**Enunciado 1**
Resuma em duas frases o trecho sobre o sistema penal.
**Enunciado 2**
Transcreva do trecho sobre o sistema penal a passagem que começa em "Não é à toa" e vai até "é do Judiciário’.", incluindo estas últimas palavras.

**Texto citado**
+--

Não é à toa que seja tão difícil reformar o sistema penal fundado sobre essa microfísica do poder, fracionado quase a ponto de ‘desaparecer’ na mão de diversos órgãos que atuam como quase-juízes e que representariam em tese a defesa comunitária contra o perigo da criminalidade, mas que, isoladamente, não são responsáveis. É essa invisibilidade de responsabilidade que faz o mesmo relatório da ONU sobre a justiça criminal brasileira ser recebido com tranqüilidade pelo Poder Judiciário, porque ‘não nos diz respeito’, e aplauso pelo Executivo, porque a ‘culpa é do Judiciário’.

+--

**Dados coletados**
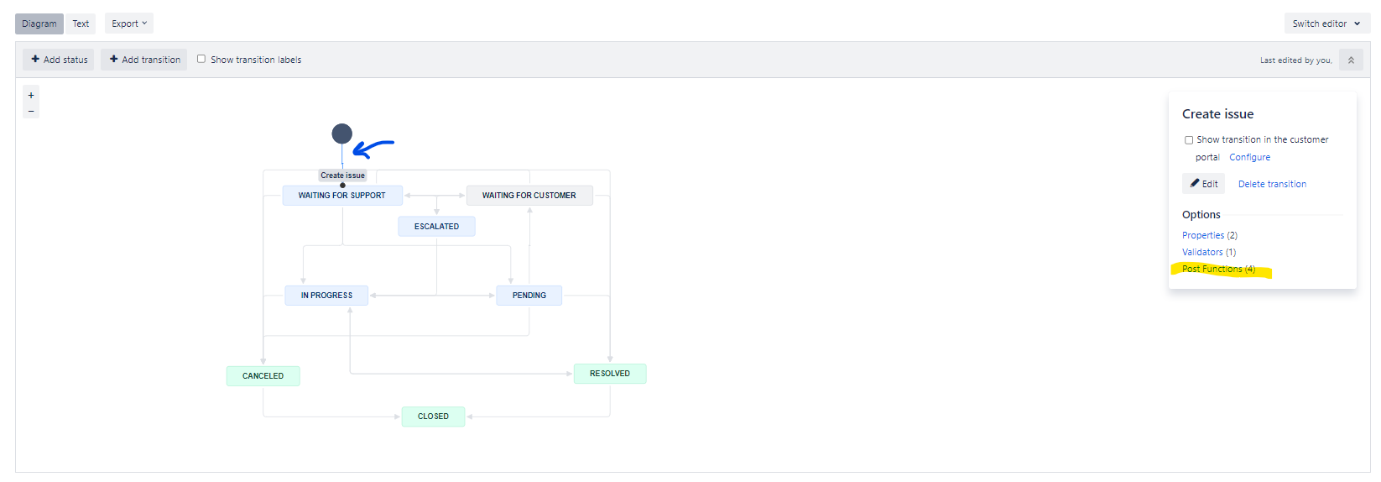Check Show transition in customer portal
The image size is (1381, 482).
(1189, 140)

+--

**Resposta do exercício 1**
Reformar o sistema penal é difícil porque o poder está fracionado entre diversos órgãos que atuam como quase-juízes, mas que, isoladamente, não são responsáveis. Essa invisibilidade de responsabilidade faz com que o relatório da ONU sobre a justiça criminal brasileira seja recebido com tranquilidade pelo Poder Judiciário, para o qual o assunto não lhe diz respeito, e com aplauso pelo Executivo, que atribui a culpa ao Judiciário.

**Resposta do exercício 2**
Não é à toa que seja tão difícil reformar o sistema penal fundado sobre essa microfísica do poder, fracionado quase a ponto de ‘desaparecer’ na mão de diversos órgãos que atuam como quase-juízes e que representariam em tese a defesa comunitária contra o perigo da criminalidade, mas que, isoladamente, não são responsáveis. É essa invisibilidade de responsabilidade que faz o mesmo relatório da ONU sobre a justiça criminal brasileira ser recebido com tranqüilidade pelo Poder Judiciário, porque ‘não nos diz respeito’, e aplauso pelo Executivo, porque a ‘culpa é do Judiciário’.